The Department of Culture Media and Sport (DCMS) has issued updated FAQs for its Live Events Reinsurance Scheme, clarifying that the scheme is not limited to event organisers.

In the final question of the FAQs (see below) it states that venues and suppliers can take out cover under the £800m scheme:

  1. Is the scheme limited to event organisers, or is any organisation or individual linked to an eligible event (e.g. exhibitor, stallholder, artist, venue, caterer) able to purchase cover under the scheme?
  1. The scheme is not limited to event organisers. If a proposer is able to purchase cover directly linked to an event (or a series of “linked” events) from an insurer participating in the scheme, then it would be able to fall under the ambit of the scheme.

Access has been told that while two exhibition companies and an amateur theatre group, with a budget of £3,000, have purchased policies, no festival operators have applied despite the sector having lobbied hard for Government-backed insurance.

Kilimanjaro Live CEO and Concert Promoters Association vice chairman Stuart Galbraith said the Government had “wholeheartedly and comprehensively” failed to understand the needs of the sector.

Galbraith, whose company is owned by Deutsche Entertainment AG (DEAG), promotes tours by numerous major acts including Ed Sheeran and festivals such as Scotland’s 16,500-capacity Belladrum Tartan Heart Festival.
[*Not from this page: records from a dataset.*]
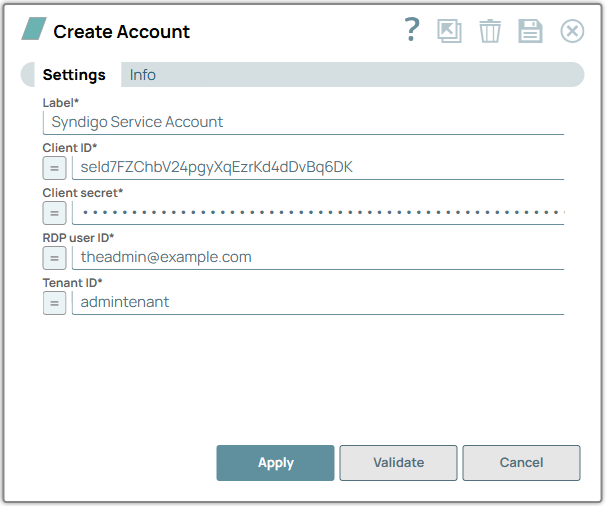Viewport: 606px width, 506px height.
Task: Toggle expression mode for Client ID
Action: [55, 167]
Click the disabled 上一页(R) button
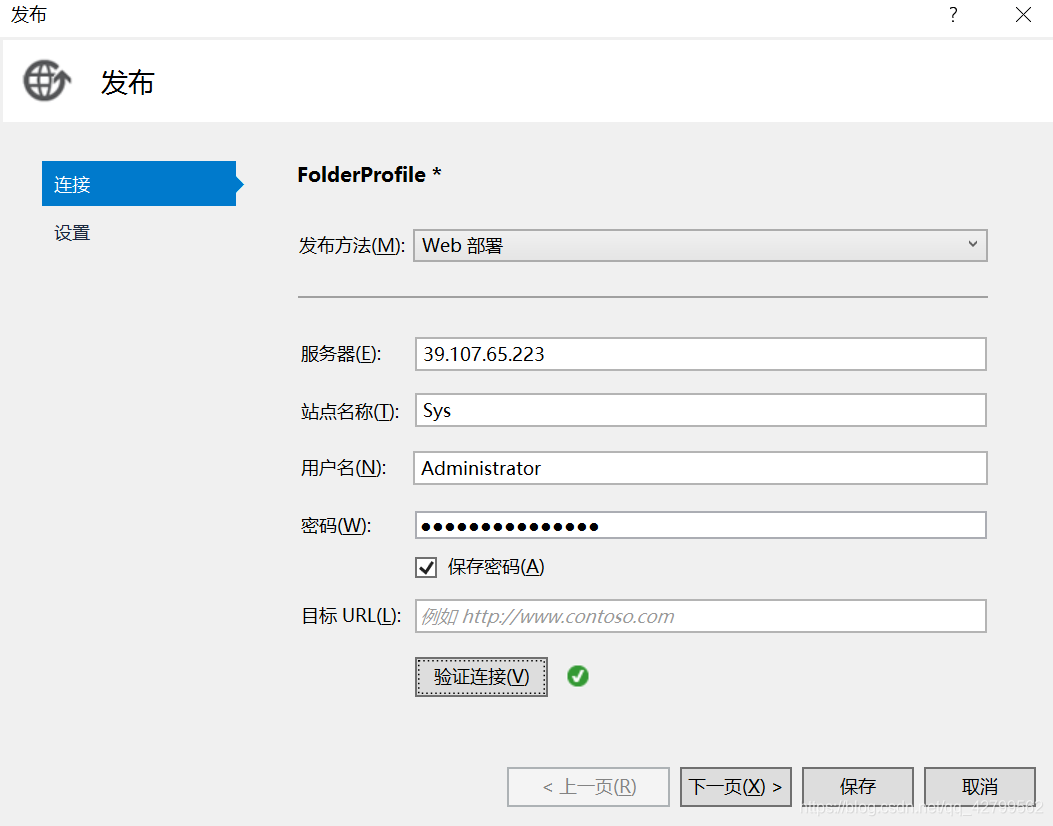The width and height of the screenshot is (1053, 826). click(588, 786)
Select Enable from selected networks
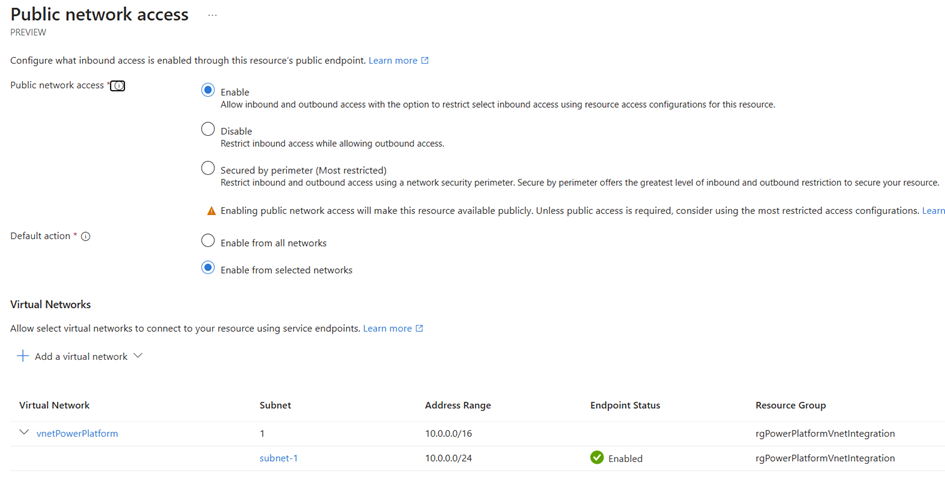The height and width of the screenshot is (483, 945). (208, 268)
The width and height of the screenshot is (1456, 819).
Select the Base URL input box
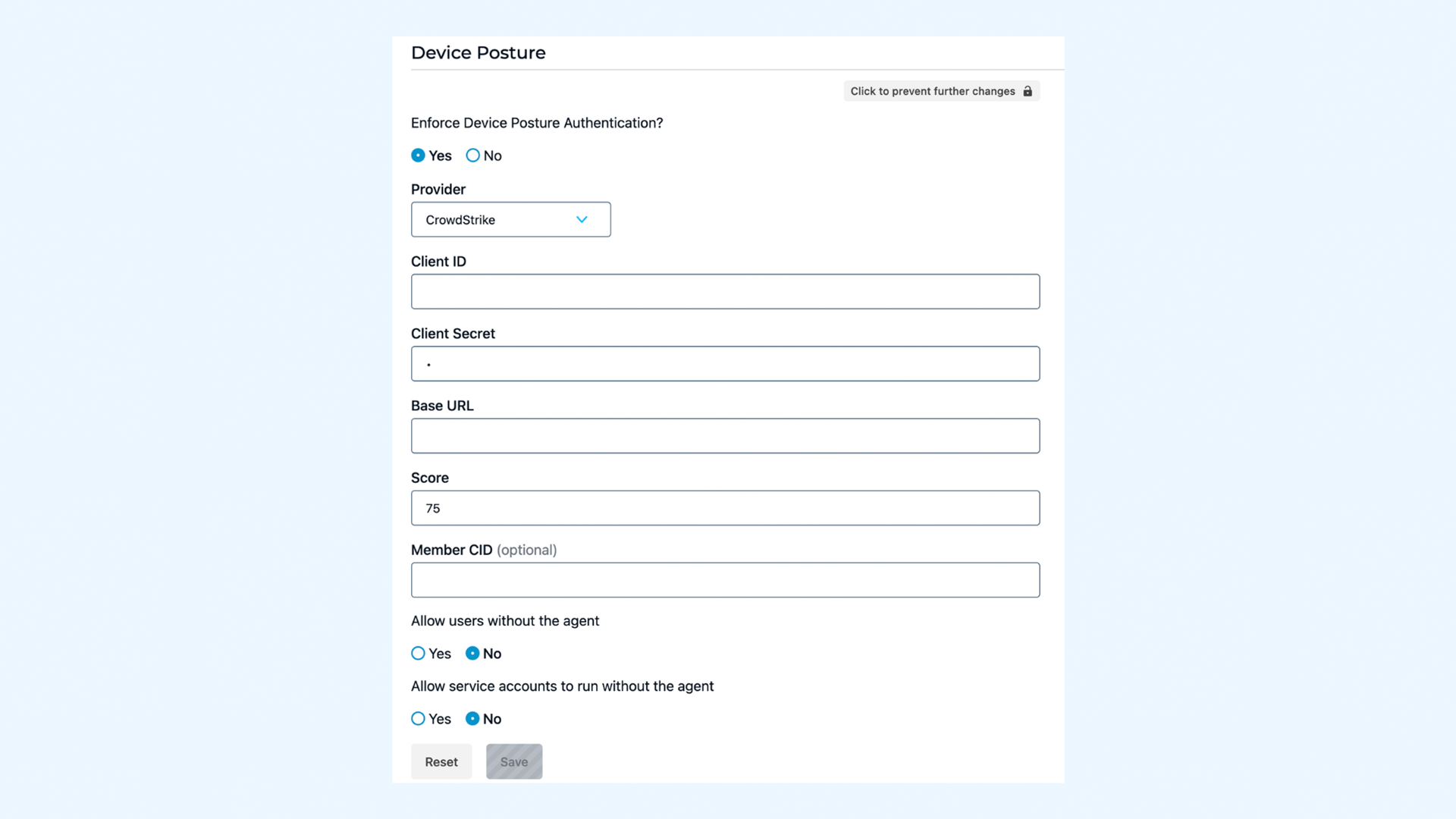(x=725, y=435)
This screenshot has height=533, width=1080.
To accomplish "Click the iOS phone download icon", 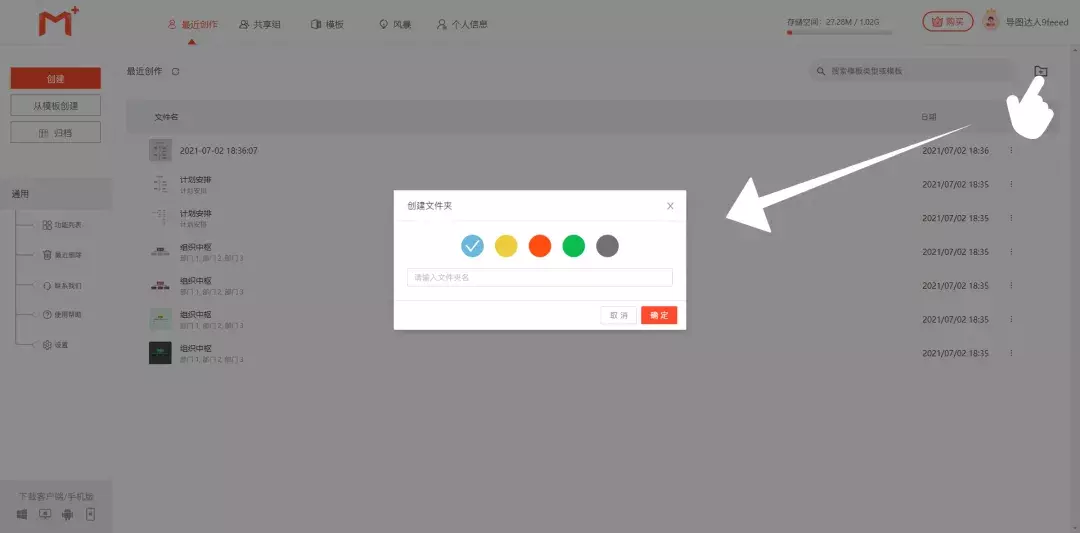I will click(90, 514).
Said Galbraith, “No promoter, no producer, and no venue has taken cover under the Government scheme for the pure and simple reason that it is not fit for purpose and it was really only put out to be a publicity tick-box exercise. The reason it doesn’t work and it’s not fit for purpose is it actually doesn’t provide cover for the two key areas that are most likely to cause us to have to cancel –  if a key person gets Covid such as an artist, or if we have to run shows with social distancing that are not financially viable.

“It’s amazing that even though we had been pushing for it for over a year the scheme was bought out just before party political conferences took place, and I assume they were all insured under that scheme. It works for [exhibitions and conferences] because you don’t have any key man cover requirement and they obviously are not so impacted by social distancing. While it may work for the exhibition market or the conference market, it just is completely and utterly unusable for both theatre and music.”

The full Live Events Reinsurance Scheme FAQ is available here.

Separately, Hiscox said it has become the sixth insurer to participate in the scheme.